Selling off select-service
The REIT announced its strategy to sell its noncore, select-service hotels through small portfolios or single asset transactions earlier this year, President Douglas Kessler said, as executives believe this will result in higher prices in the current market.
During the third quarter, Ashford Trust sold the 124-room Hampton Inn & Suites in Gainesville, Florida, for $27 million in cash. Early in the fourth quarter, the REIT closed on the sale of the 162-room SpringHill Suites Gaithersburg in Maryland for $13.2 million, which came as a combination of cash and about 2 million Class B common units of the company’s operating partnership. In October, Ashford Trust sold a two-hotel portfolio: the 151-room Courtyard Palm Desert and the Resident Inn Palm Desert for $36 million.
The REIT still has about 60 select-service hotels, Kessler said, and some are higher-RevPAR assets located well in urban areas.
While Ashford Trust has a clear desire to sell these assets, he said the company will be mindful of the market direction with prices.
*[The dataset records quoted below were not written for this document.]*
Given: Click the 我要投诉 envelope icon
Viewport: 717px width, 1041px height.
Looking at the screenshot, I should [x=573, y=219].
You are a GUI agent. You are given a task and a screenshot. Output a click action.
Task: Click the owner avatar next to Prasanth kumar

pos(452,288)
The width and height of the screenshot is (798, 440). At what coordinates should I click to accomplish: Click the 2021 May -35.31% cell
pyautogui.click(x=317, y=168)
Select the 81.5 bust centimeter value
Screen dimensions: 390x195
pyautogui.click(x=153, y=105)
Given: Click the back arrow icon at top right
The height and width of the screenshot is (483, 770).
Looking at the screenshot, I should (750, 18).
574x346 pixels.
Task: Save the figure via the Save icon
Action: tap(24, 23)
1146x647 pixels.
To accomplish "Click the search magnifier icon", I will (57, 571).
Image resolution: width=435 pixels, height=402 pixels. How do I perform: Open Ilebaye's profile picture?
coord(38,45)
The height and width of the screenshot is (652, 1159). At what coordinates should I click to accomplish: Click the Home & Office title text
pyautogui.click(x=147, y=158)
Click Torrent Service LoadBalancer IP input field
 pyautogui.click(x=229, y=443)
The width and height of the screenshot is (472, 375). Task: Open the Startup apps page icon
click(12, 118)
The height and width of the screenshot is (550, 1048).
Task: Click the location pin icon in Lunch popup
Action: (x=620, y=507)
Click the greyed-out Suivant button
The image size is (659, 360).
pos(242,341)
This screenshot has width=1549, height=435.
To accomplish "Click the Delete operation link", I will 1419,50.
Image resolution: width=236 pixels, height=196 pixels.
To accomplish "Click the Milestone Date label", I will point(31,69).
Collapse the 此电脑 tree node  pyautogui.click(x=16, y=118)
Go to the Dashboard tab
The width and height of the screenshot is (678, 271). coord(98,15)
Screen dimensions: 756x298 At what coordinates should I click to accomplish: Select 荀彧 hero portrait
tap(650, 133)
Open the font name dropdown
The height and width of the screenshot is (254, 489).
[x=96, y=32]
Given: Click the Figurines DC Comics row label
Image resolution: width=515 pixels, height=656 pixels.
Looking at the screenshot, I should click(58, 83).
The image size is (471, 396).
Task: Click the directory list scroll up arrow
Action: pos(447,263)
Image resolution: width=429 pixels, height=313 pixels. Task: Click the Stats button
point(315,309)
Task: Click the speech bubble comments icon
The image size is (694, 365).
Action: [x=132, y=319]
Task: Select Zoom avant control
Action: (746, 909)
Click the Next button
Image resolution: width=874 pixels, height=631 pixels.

Executives feel comfortable with the prices they have obtained for the assets sold so far, he said.
Overall, values have come down, Kessler said, and the drop-off first occurred in the first part of the year. That’s continued to the point of valuations somewhat stabilizing, he said.
“There is clearly a bridging of the gap now between private market valuations and public market valuations,” he said. “And so that is an interesting dynamic that we’re keeping a close eye on.”
The REIT hasn’t disclosed the cap rates in those transactions, Kessler said, but it’s evidence that rates vary based on an asset’s type and location. If a select-service hotel is unencumbered by management, it will get a better cap rate because there are local operators who want to buy the asset and run it. Cap rates are wider on branded hotels, he added.
There hasn’t been much appetite from large private equity funds as previously seen, Kessler said. Buyer demand for large portfolios has dropped off as the result of large private equity funds and one of the large nontraded REITs no longer operating and buying these types of assets, he said.
“And so we made a strategic decision that we would maximize value for shareholders by selling single or small groups of assets, which we continue to do and continue to have some properties listed in the market today,” he said.